Among the other provider organizations now experimenting with SMART on FHIR, Tripathi adds, are Boston Children’s Hospital, Beth Israel Deaconess Medical Center, and Partners Healthcare, all in Boston, and Hackensack Medical Center in Hackensack, N.J.
Provider- and consumer-facing apps
The majority of the 33 apps in SMART’s app gallery are designed to help clinicians in their daily work. Some deal with specific situations such as helping doctors treat excessive bilirubin in newborns, calculate a child’s blood pressure percentile, estimate a patient’s 10-year risk of heart attack or stroke, or predict a patient’s likelihood of adhering to prescribed medications. These functions are not normally available in an EHR.
Cerner has created an app that launches a web portal for a health information exchange network within its EHR. Instead of having to leave the EHR, go to the HIE portal, and sign in to find patient information from other providers, a physician can get that data with a single click and without leaving the electronic chart he or she is working in.
Another app from Crimson Care Management, a division of the Advisory Board Co. consulting firm, expands EHR capabilities for care management. Mandel says a lot of care coordination software vendors are interested in using SMART on FHIR.
Specialists might also use the plug-in technology to customize general-medicine EHRs to their fields without having to use specialty EHRs that lack the advanced features offered by the leading products, Tripathi points out.
Other apps in the SMART gallery suggest the multiplicity of directions for consumer-facing apps. For example, the Duke pillbox app educates patients about the correct dosage and frequency of prescribed medications. Mandel cites another app that helps patients shop for drugs in local pharmacies. A “metabolic meter” app helps patients understand their risk of diabetes, heart attack and stroke.

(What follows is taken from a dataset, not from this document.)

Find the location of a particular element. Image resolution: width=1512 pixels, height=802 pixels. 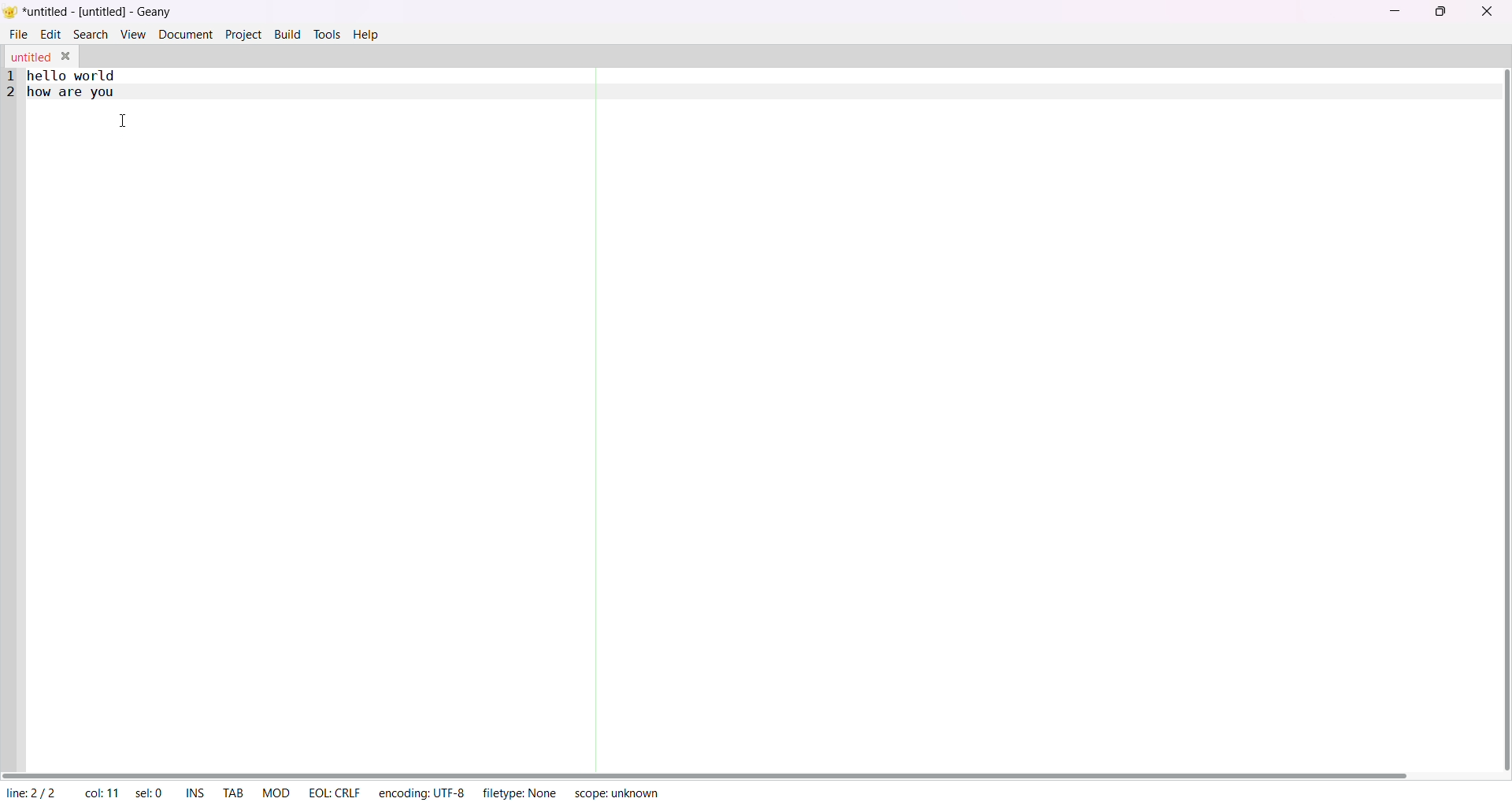

tab is located at coordinates (233, 790).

When SMART on FHIR is widespread enough to serve as the basis for exchanging health information between providers, this might be done in either or both of two ways. In one scenario, hospitals and doctors could use the FHIR API to extract data from the EHRs of other providers, perhaps on a cloud-based platform. Alternatively, patients could use apps to download their own health information to personal health records (PHRs) stored in the cloud. They could then decide which data to share with particular providers, family members, or others.
Experts are divided over which of these scenarios is more likely. Tripathi says that both will occur, but that more information exchange will occur between providers. “It’s the providers who have the immediate clinical and business need to do it every day,” he says.
Most patients today expect their physicians and hospitals to store their data and allow them to access it through a portal, Tripathi says. However, patients with serious chronic diseases are more interested in making sure that their records are shared among providers, he adds.
Mandel agrees that both information-sharing scenarios will occur. The patient-mediated method of data exchange has advantages in terms of data control and privacy, he says. “On the other hand, we’re not going to enable this data liquidity in one fell swoop,” he notes. Initially, he predicts, providers will share patient data only in ways that make business sense to them and will open it up only to apps they trust.